■ AVAILABLE DATA:
──────────

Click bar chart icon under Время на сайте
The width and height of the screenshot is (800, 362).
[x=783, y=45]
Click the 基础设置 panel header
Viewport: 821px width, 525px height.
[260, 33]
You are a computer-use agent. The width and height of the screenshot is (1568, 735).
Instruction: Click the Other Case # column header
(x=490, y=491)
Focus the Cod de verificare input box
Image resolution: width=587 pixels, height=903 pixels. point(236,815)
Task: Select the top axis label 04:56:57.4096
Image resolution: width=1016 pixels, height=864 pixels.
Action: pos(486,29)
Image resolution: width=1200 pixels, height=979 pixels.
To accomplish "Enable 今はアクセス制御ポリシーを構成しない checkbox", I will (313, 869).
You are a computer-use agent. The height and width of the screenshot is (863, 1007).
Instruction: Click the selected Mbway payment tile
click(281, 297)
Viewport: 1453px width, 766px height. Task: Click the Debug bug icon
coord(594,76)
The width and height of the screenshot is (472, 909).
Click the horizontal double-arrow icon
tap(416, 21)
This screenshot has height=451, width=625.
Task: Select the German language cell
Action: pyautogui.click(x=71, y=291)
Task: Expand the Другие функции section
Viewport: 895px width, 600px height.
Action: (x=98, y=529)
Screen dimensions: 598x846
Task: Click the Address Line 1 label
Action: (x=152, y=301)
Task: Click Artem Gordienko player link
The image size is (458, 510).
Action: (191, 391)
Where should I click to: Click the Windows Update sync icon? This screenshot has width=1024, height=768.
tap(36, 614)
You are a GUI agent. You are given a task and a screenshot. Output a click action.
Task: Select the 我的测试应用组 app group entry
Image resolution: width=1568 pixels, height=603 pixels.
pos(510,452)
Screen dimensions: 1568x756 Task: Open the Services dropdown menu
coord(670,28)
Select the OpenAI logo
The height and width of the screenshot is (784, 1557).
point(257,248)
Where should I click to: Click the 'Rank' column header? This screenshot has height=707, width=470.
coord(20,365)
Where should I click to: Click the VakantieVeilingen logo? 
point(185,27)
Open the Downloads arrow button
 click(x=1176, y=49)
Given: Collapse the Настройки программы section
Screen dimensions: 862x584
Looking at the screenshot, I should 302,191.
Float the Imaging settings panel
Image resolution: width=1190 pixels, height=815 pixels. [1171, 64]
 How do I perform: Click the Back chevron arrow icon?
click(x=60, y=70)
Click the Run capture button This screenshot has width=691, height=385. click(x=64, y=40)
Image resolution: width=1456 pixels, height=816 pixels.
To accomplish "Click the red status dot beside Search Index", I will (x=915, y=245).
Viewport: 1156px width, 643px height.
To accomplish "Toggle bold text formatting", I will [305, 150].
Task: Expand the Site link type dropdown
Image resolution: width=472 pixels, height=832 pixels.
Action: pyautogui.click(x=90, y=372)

──────────

■ GIVEN INSTRUCTION:
Rewrite all the rows above, substituting "Window size" for every occurrence of "Viewport" and leaving everything else unchanged.

■ RESULT OF THIS TASK:
Click bar chart icon under Время на сайте
The width and height of the screenshot is (800, 362).
[x=783, y=45]
Click the 基础设置 panel header
Window size: 821px width, 525px height.
[260, 33]
You are a computer-use agent. The width and height of the screenshot is (1568, 735).
Instruction: Click the Other Case # column header
(x=490, y=491)
Focus the Cod de verificare input box
Image resolution: width=587 pixels, height=903 pixels. point(236,815)
Task: Select the top axis label 04:56:57.4096
Image resolution: width=1016 pixels, height=864 pixels.
Action: pos(486,29)
Image resolution: width=1200 pixels, height=979 pixels.
To accomplish "Enable 今はアクセス制御ポリシーを構成しない checkbox", I will (313, 869).
You are a computer-use agent. The height and width of the screenshot is (863, 1007).
Instruction: Click the selected Mbway payment tile
click(281, 297)
Window size: 1453px width, 766px height. Task: Click the Debug bug icon
coord(594,76)
The width and height of the screenshot is (472, 909).
Click the horizontal double-arrow icon
tap(416, 21)
This screenshot has height=451, width=625.
Task: Select the German language cell
Action: pyautogui.click(x=71, y=291)
Task: Expand the Другие функции section
Window size: 895px width, 600px height.
Action: (x=98, y=529)
Screen dimensions: 598x846
Task: Click the Address Line 1 label
Action: (x=152, y=301)
Task: Click Artem Gordienko player link
The image size is (458, 510).
Action: (191, 391)
Where should I click to: Click the Windows Update sync icon? This screenshot has width=1024, height=768.
tap(36, 614)
You are a GUI agent. You are given a task and a screenshot. Output a click action.
Task: Select the 我的测试应用组 app group entry
Image resolution: width=1568 pixels, height=603 pixels.
pos(510,452)
Screen dimensions: 1568x756 Task: Open the Services dropdown menu
coord(670,28)
Select the OpenAI logo
The height and width of the screenshot is (784, 1557).
point(257,248)
Where should I click to: Click the 'Rank' column header? This screenshot has height=707, width=470.
coord(20,365)
Where should I click to: Click the VakantieVeilingen logo? 
point(185,27)
Open the Downloads arrow button
 click(x=1176, y=49)
Given: Collapse the Настройки программы section
Screen dimensions: 862x584
Looking at the screenshot, I should 302,191.
Float the Imaging settings panel
Image resolution: width=1190 pixels, height=815 pixels. [1171, 64]
 How do I perform: Click the Back chevron arrow icon?
click(x=60, y=70)
Click the Run capture button This screenshot has width=691, height=385. click(x=64, y=40)
Image resolution: width=1456 pixels, height=816 pixels.
To accomplish "Click the red status dot beside Search Index", I will (x=915, y=245).
Window size: 1156px width, 643px height.
To accomplish "Toggle bold text formatting", I will [305, 150].
Task: Expand the Site link type dropdown
Image resolution: width=472 pixels, height=832 pixels.
Action: pyautogui.click(x=90, y=372)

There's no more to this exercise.